▶ **Task description**
Find the line with "ЧЕМПИОНАТ (377, 2477)" in the entries below, then reproduce it and every line after it down to and including the line with "МЕДИА (616, 2477)", exactly.

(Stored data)
━━━━━━━━━━

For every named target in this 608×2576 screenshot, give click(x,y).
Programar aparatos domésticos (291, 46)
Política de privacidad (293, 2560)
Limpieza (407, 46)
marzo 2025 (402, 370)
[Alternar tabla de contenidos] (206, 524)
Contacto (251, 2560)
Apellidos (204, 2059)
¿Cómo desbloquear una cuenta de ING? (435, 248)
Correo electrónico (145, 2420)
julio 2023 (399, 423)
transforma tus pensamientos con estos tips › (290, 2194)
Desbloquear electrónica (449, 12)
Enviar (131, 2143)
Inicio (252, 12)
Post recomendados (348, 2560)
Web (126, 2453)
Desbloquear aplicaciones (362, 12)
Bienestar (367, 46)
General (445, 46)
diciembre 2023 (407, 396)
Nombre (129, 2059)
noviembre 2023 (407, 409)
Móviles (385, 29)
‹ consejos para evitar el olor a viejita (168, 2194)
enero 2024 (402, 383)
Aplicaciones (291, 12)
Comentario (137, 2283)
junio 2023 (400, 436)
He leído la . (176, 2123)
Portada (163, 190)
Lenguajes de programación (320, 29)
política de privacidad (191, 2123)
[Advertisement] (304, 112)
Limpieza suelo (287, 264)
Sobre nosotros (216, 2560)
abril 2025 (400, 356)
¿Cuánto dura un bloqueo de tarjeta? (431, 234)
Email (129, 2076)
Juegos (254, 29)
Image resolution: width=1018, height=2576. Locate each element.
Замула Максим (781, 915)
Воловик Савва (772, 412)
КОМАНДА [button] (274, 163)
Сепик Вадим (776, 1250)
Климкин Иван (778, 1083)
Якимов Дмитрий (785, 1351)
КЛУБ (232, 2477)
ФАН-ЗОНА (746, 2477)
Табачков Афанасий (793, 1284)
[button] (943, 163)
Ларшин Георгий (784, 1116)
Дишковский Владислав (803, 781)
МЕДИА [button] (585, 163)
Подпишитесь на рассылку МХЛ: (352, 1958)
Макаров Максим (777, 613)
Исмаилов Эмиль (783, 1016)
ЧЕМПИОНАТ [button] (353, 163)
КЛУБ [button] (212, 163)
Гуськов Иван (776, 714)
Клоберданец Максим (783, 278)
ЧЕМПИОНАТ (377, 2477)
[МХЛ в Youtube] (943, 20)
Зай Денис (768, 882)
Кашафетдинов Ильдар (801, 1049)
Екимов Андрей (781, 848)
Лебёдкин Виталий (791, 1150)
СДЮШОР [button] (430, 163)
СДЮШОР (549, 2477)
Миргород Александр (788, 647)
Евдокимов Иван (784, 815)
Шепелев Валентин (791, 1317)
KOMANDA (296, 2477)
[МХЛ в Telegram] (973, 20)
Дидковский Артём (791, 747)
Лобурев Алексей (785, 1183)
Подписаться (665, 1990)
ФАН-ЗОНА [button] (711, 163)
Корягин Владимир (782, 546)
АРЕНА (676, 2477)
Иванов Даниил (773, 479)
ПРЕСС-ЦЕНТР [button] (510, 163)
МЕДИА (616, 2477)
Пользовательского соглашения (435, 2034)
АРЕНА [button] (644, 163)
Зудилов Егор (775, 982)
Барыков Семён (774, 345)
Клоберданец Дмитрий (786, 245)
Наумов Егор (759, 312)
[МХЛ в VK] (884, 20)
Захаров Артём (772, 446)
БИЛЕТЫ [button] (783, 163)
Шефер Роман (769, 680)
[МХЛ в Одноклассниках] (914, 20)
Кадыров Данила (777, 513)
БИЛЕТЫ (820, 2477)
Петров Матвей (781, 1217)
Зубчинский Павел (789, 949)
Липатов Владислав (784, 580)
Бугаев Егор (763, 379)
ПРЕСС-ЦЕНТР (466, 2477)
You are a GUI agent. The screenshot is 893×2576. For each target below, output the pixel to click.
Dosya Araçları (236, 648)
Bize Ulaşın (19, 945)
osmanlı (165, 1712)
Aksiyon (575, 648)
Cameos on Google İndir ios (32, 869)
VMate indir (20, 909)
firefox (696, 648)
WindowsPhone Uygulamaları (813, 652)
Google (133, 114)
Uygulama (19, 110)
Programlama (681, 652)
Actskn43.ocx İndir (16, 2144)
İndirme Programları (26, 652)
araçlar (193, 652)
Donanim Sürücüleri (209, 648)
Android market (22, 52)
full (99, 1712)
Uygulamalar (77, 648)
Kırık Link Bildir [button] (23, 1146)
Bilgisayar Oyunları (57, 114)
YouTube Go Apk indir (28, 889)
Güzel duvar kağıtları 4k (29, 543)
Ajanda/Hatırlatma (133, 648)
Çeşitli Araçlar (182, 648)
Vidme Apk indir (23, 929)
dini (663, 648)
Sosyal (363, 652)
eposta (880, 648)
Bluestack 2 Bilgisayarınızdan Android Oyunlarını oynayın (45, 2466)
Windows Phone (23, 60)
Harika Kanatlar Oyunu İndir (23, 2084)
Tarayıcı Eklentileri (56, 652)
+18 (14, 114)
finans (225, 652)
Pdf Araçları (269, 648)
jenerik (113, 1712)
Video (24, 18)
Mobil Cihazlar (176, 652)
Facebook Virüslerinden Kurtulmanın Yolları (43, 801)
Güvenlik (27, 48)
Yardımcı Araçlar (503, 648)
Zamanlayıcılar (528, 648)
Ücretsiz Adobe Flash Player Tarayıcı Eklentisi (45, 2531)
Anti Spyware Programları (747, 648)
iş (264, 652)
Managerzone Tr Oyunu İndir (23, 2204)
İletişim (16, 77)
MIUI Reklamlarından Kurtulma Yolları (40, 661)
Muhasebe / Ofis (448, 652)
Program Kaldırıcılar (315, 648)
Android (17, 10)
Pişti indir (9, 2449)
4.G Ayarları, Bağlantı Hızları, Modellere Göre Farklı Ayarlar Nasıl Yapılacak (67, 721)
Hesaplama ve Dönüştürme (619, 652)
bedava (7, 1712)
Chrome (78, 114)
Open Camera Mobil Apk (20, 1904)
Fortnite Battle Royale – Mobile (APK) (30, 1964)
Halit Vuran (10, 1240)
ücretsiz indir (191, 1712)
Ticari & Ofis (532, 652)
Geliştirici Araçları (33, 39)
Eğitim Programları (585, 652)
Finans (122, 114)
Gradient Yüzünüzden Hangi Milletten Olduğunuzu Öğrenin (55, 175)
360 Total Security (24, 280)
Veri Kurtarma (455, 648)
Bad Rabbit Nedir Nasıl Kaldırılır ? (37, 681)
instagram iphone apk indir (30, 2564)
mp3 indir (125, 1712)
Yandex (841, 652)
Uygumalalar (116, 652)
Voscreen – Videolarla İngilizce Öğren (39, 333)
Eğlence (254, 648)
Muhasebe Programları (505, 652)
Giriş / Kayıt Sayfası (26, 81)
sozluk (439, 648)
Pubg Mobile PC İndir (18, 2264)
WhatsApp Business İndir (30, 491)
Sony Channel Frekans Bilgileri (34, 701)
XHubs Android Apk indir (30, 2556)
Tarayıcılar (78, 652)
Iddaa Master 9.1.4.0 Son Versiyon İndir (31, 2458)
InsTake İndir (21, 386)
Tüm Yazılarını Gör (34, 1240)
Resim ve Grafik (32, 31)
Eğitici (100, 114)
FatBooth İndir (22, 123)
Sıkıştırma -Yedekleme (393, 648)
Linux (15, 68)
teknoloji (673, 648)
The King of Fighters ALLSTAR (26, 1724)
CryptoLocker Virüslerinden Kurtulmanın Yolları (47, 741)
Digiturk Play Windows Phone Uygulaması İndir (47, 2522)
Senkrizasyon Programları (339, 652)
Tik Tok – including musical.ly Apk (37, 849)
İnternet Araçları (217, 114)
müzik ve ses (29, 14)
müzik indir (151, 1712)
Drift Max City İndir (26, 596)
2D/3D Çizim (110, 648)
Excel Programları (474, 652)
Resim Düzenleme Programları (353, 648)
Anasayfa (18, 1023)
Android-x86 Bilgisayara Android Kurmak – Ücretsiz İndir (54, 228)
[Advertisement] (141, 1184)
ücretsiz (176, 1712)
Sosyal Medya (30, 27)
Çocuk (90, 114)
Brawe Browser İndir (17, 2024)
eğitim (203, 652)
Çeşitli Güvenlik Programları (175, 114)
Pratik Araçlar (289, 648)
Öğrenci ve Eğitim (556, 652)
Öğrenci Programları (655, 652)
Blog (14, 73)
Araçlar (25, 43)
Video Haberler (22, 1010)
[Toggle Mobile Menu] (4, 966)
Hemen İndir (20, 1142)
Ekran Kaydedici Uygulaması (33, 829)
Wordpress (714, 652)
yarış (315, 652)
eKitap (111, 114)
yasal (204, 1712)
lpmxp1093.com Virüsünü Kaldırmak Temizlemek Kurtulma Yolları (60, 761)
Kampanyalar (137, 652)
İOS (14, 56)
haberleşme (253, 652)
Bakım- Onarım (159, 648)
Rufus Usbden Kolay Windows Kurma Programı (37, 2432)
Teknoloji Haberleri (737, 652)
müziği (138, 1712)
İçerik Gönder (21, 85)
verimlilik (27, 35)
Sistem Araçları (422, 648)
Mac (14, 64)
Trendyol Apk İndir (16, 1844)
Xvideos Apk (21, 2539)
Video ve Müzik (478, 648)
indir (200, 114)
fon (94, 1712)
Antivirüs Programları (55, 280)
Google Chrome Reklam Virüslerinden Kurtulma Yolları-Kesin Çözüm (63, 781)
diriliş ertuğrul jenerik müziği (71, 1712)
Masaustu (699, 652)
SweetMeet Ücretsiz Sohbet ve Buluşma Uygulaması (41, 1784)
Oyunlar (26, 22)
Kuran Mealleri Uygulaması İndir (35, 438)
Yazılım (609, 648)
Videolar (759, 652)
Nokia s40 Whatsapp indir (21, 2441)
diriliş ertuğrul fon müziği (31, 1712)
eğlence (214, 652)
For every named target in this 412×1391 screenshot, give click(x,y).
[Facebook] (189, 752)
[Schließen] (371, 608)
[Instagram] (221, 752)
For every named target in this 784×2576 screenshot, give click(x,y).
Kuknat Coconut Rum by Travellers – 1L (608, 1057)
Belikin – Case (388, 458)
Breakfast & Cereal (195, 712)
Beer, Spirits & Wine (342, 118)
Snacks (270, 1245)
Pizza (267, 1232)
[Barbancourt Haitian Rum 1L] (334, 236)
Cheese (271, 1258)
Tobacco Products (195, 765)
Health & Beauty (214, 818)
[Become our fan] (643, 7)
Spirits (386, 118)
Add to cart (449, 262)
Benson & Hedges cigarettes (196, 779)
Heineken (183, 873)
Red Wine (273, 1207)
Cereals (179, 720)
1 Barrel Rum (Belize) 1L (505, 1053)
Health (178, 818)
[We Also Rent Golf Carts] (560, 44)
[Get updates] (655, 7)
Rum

━━━━━━━━━━

▶ **Written answer**
ЧЕМПИОНАТ (377, 2477)
[МХЛ в Youtube] (943, 20)
Зай Денис (768, 882)
Кашафетдинов Ильдар (801, 1049)
Екимов Андрей (781, 848)
Лебёдкин Виталий (791, 1150)
СДЮШОР [button] (430, 163)
СДЮШОР (549, 2477)
Миргород Александр (788, 647)
Евдокимов Иван (784, 815)
Шепелев Валентин (791, 1317)
KOMANDA (296, 2477)
[МХЛ в Telegram] (973, 20)
Дидковский Артём (791, 747)
Лобурев Алексей (785, 1183)
Подписаться (665, 1990)
ФАН-ЗОНА [button] (711, 163)
Корягин Владимир (782, 546)
АРЕНА (676, 2477)
Иванов Даниил (773, 479)
ПРЕСС-ЦЕНТР [button] (510, 163)
МЕДИА (616, 2477)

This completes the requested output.